Jakarta, CNN Indonesia -- Proses islah dua kepengurusan Partai Golkar yang dimediasi oleh mantan Ketua Umum Golkar Jusuf Kalla, yang juga Wakil Presiden RI, bakal berjalan alot. Meski islah hanya untuk kepentingan pemilihan kepala daerah namun upaya perdamaian kedua kubu tetap sulit tercapai.
Pengurus Partai Golkar hasil Munas Ancol, Jakarta, berkeras kepengurusan yang nanti berhak mendaftarkan calon kepala daerah ke Komisi Pemilihan Umum adalah yang di bawah komando Agung Laksono.
Ketua DPP Golkar kubu Agung, Melchias Markus Mekeng, yang ikut pertemuan dengan Jusuf Kalla pada Selasa (19/5) lalu, menganggap kepengurusan DPP yang akan dipakai ketika mendaftarkan calon kepala daerah ke KPU adalah kepengurusan pihaknya. “Ini yang masih alot soal yang masuk ke Komisi Pemilihan Umum Daerah itu nanti siapa,” kata Mekeng kepada CNN Indonesia, Ahad (24/5). (Baca:
Islah Pilkada, Agung-Ical Belum Putuskan Pengurus Golkar)
ADVERTISEMENT
SCROLL TO CONTINUE WITH CONTENT
Jusuf Kalla dalam upaya mengislahkan kubu Agung dan Ical demi keikutsertaan Golkar di pilkada serentak mensyaratkan empat poin yaitu meminta agar kedua kubu setuju mementingkan kepentingan Golkar ke depan, membentuk tim bersama untuk proses penjaringan calon kepala daerah, kriteria calon disepakati oleh kedua kubu, dan surat dukungan kepada calon kepala daerah yang diserahkan ke KPU diusulkan oleh kepengurusan Golkar yang disahkan SK Menkum HAM. (Baca:
Setya Novanto Yakin Jusuf Kalla akan Rekatkan Golkar)
Mekeng mengatakan, sepengetahuan pihaknya SK Kemenkum HAM yang mengesahkan kepengurusan Golkar kubu Agung belum dibatalkan. “Belum ada eksekutorial. Keputusan yang bersifat eksekutorial itu ada di Mahkamah Agung, kasasi,” ujar Mekeng.
Anggota Komisi XI DPR itu mengklaim SK Kemenkum HAM masih berlaku dan dipegang oleh kubu Agung.

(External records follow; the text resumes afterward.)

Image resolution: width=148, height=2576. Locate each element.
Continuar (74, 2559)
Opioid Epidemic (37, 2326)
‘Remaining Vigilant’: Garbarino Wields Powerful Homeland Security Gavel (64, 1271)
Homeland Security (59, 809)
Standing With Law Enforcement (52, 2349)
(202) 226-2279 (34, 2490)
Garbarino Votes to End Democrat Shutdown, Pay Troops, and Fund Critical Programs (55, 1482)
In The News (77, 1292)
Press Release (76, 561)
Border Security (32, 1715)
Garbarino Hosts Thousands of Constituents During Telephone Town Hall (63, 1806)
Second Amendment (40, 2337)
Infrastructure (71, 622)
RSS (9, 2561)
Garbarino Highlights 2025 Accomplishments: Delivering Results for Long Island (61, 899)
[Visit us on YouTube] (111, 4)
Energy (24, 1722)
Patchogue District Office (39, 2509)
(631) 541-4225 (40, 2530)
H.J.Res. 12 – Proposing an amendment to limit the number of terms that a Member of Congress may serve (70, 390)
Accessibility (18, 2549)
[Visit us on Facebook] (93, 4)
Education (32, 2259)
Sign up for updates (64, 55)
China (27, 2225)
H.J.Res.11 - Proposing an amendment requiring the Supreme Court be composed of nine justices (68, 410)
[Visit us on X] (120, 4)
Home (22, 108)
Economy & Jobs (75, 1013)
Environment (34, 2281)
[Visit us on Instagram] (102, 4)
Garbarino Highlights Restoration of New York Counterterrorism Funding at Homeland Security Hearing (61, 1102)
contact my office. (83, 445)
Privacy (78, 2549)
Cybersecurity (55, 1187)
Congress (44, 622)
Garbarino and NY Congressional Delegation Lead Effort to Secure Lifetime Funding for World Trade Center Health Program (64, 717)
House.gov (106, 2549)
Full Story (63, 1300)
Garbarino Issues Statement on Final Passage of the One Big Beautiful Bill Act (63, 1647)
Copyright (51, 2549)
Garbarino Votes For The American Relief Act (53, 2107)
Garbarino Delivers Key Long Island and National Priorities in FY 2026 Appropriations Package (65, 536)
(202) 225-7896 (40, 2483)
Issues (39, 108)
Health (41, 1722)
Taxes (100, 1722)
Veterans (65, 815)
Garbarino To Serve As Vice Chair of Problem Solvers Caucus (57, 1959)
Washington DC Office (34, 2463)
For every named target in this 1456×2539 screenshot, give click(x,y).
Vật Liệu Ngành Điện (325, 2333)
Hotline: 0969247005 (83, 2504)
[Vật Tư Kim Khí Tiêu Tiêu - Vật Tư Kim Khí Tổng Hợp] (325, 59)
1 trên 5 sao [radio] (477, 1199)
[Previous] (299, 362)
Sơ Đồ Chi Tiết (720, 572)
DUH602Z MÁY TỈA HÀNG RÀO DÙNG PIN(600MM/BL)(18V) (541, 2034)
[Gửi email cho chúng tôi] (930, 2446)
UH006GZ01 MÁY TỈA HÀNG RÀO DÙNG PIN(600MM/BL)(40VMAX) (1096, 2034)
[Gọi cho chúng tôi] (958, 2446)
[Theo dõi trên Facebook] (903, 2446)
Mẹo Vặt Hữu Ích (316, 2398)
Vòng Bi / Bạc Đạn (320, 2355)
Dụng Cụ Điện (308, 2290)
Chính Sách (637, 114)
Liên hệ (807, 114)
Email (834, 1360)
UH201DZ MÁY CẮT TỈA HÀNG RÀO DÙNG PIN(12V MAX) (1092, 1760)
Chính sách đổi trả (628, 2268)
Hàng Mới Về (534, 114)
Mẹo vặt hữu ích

Jadi, kata Mekeng, nanti kepengurusan yang digunakan saat mendaftarkan calon ke KPU adalah kepengurusannya, bukan kepengurusan hasil munas Riau. “Itu baru islah yang kami mau. Tidak bisa pakai kepengurusan hasil munas Riau yang sudah mati, itu zombie namanya,” lanjut Mekeng.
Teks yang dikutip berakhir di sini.